Predict what a right answer must do, then test each choice against the conclusion-evidence gap.

Reading along? Open the full official question in LawHub — we show a fragment here and keep the reasoning in our own words.

The question
3.

Which one of the following, if true, helps most to resolve the apparent

Answer choices

  1. Unclear Impact: overweight1% picked this

    Persons who are overweight tend to have below-average levels of unmetabolized sugar

    It's not clear what significance we could get from knowing that overweight people tend to have low blood sugar. Do overweight people consume large amounts of sugar? Possibly, but it's not necessarily a common sense link. Even if we thought to ourselves, "people who are overweight probably consume large amounts of sugar", this would do nothing to resolve the paradox. It would just restate it. We would be thinking, "These overweight people, who consume large amounts of sugar, have below-average blood sugar". That's just reiterating the final sentence. It's not explaining how someone who consumes lots of sugar could have below-average sugar.

  2. No Impact0% picked this

    Fruits, vegetables, meats, and dairy products often contain as much sugar

    We don't care from what source people are getting their sugar. We just care about understanding how people who are eating large amounts of sugar, which increases their level of blood sugar, nonetheless have below-average levels of blood sugar.

  3. Correct88% picked this

    Consuming large amounts of sugar causes the body to secrete abnormally high amounts of insulin,

    Why this is right

    This gives us a way to explain how someone who consumes a large amount of sugar could end up with below-average levels of unmetabolized sugar. When you consume a large amount of sugar, the body secretes an abnormally high amount of insulin, which metabolizes the sugar in your blood. Thus, you have relatively little unmetabolized sugar in your blood, because the insulin has metabolized most of it. Here's the causal chain we're describing: eat lots ? secrete lots ? sugar gets ? not much of sugar of insulin metabolized unmetab. sugar left Does this cheat the background condition of the paradox? If eating sugar causes the release of insulin, and insulin metabolizes the sugar in your blood, then why did the first sentence say that the level of unmetabolized sugar rises following consumption of sugar? 1. Our blood sugar might initially rise, because it takes some time for the insulin to be released and to travel throughout the bloodstream metabolizing the sugar. 2. This answer is saying that there's a special mechanism that kicks in when large amounts of sugar are consumed. An abnormally high amount of insulin is released. So maybe moderate amounts of sugar don't wake up the insulin dragon, and so the unmetabolized sugar can accumulate in the bloodstream. But consuming a large serving of sugar triggers the insulin dragon to wake up and break down most of the sugar in our blood. It's like the old adage "you gotta spend money to make money", but now it's "you gotta eat a bunch of sugar to metabolize a bunch of sugar".
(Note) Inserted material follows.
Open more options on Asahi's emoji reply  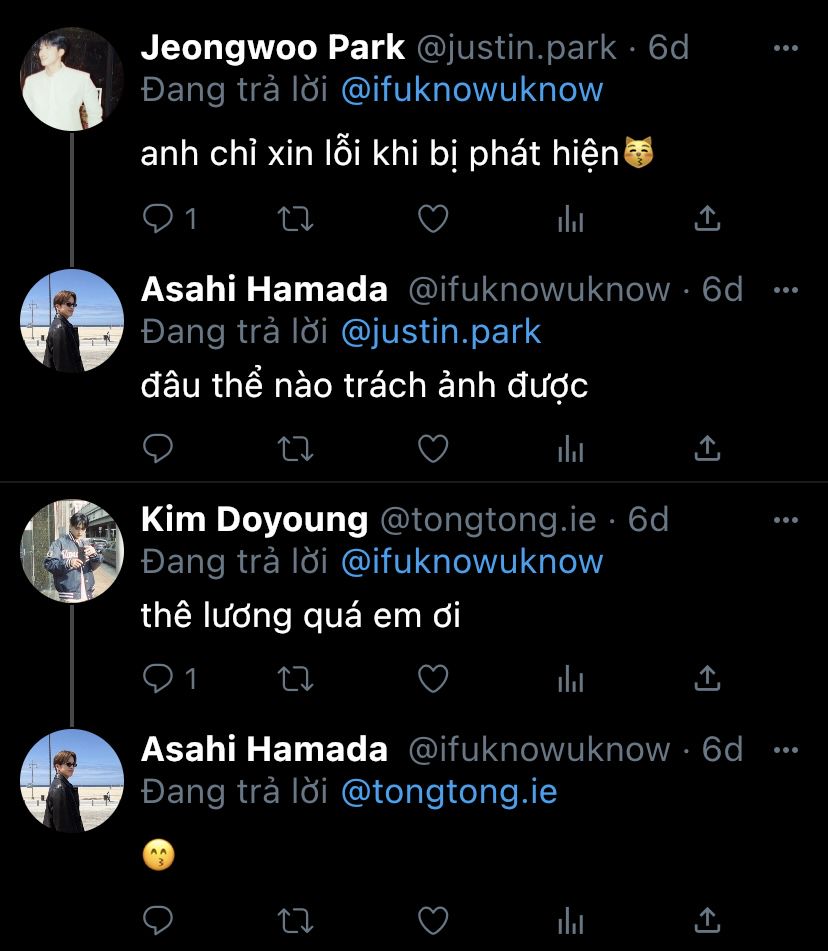point(787,750)
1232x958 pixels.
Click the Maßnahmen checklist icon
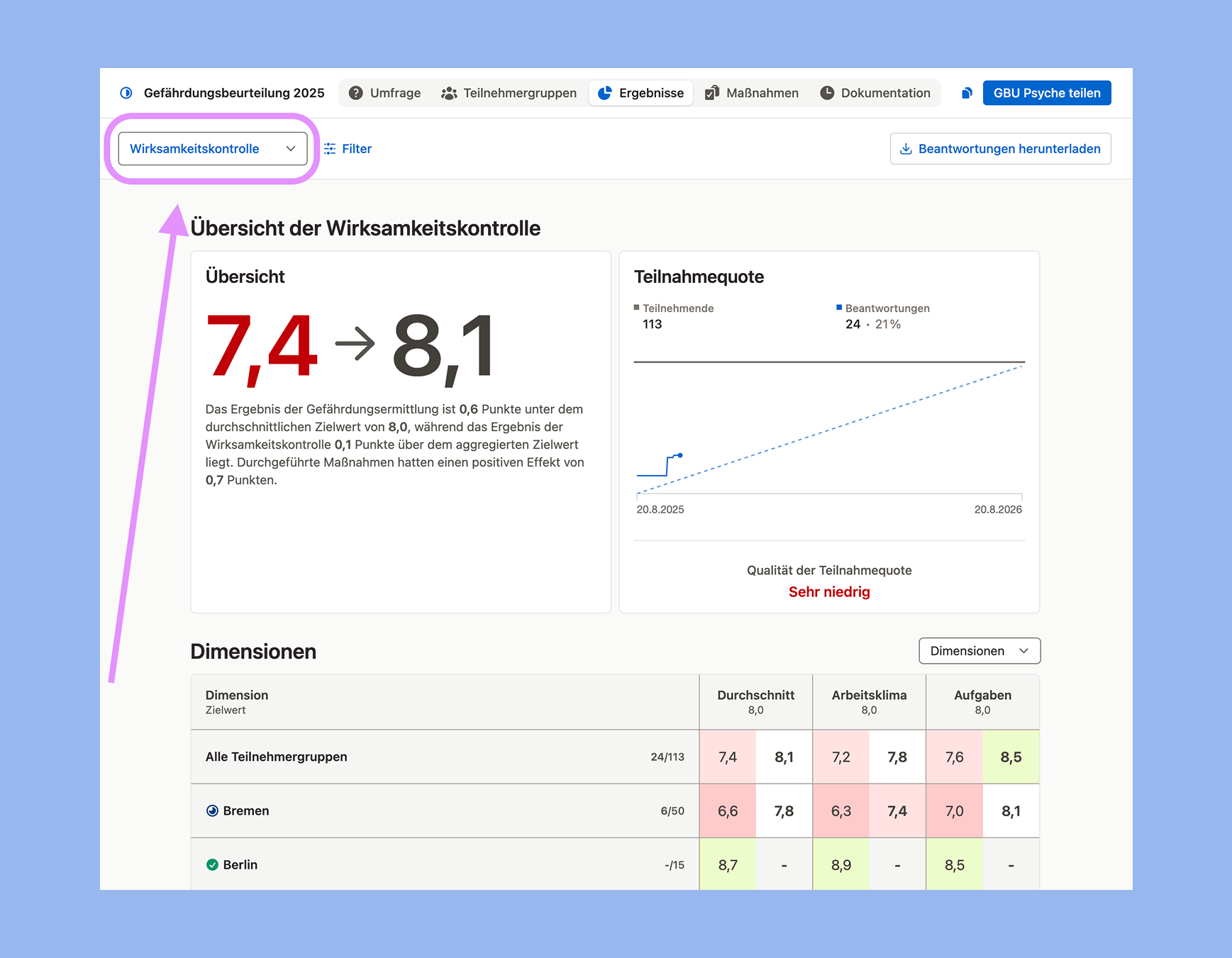(712, 93)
    Skill tested: Paradox · how this choice captures the argument's function is the move to repeat next time.

  4. Deepens the Paradox9% picked this

    Consuming large amounts of sugar can lead eventually to the failure of the body to produce enough

    (D) is for diabetes, which is what this answer describes. According to this answer, people who consume large amounts of sugar can lose their ability to produce a sugar-metabolizing enzyme. In other words, they lose the ability to metabolize the sugar in their blood, so they should end up with higher than average levels of unmetabolized sugar in their blood. This is the opposite of what we want. It's giving us a way to think that people who consume large amounts of sugar would have more unmetabolized sugar in their blood than others.
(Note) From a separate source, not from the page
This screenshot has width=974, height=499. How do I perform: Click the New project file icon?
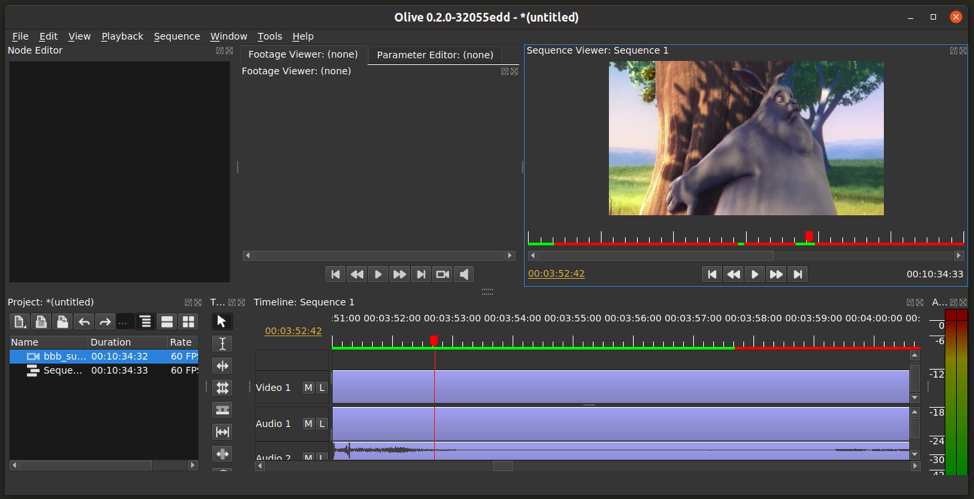click(19, 321)
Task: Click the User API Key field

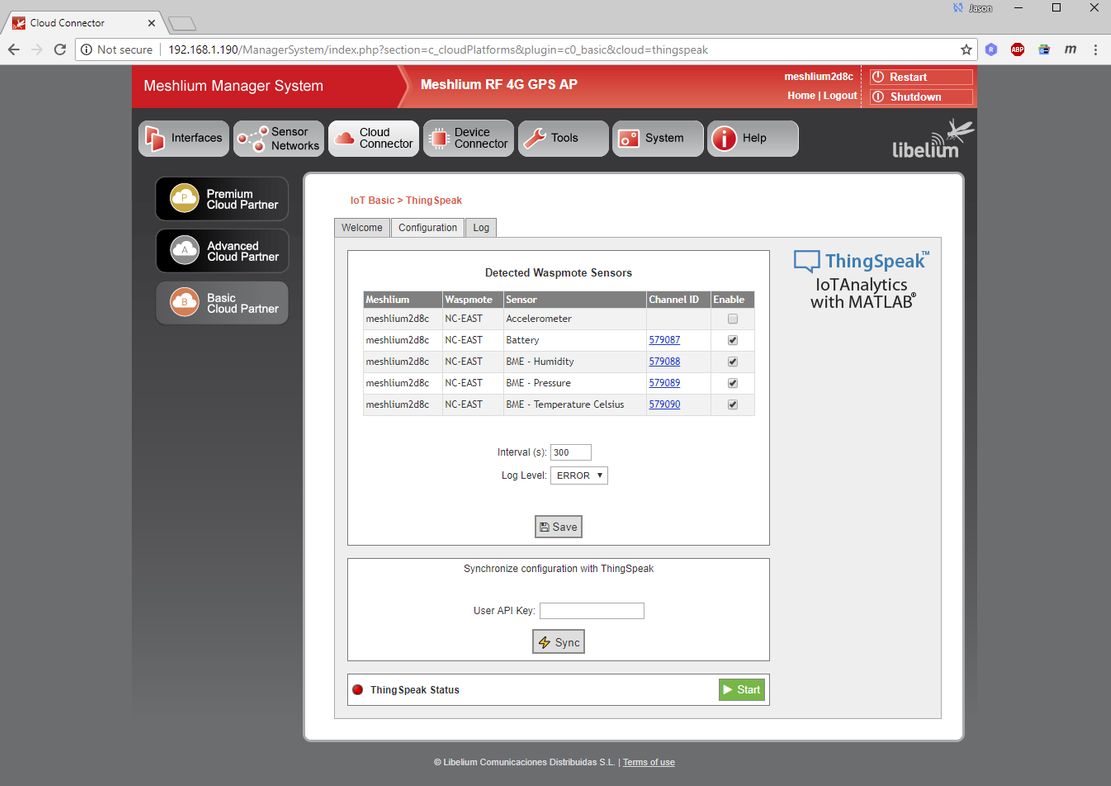Action: (592, 611)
  5. No Impact / No Distinction2% picked this

    Sugar passes into the bloodstream before it can

    This is clarifying that sugar doesn't get metabolized in the digestive tract, but that has nothing to do with resolving our paradox. This doesn't give us any way to explain how consuming large amounts of sugar (which increases unmetabolized sugar in the blood) is leading to having below-average levels of unmetabolized sugar in the blood.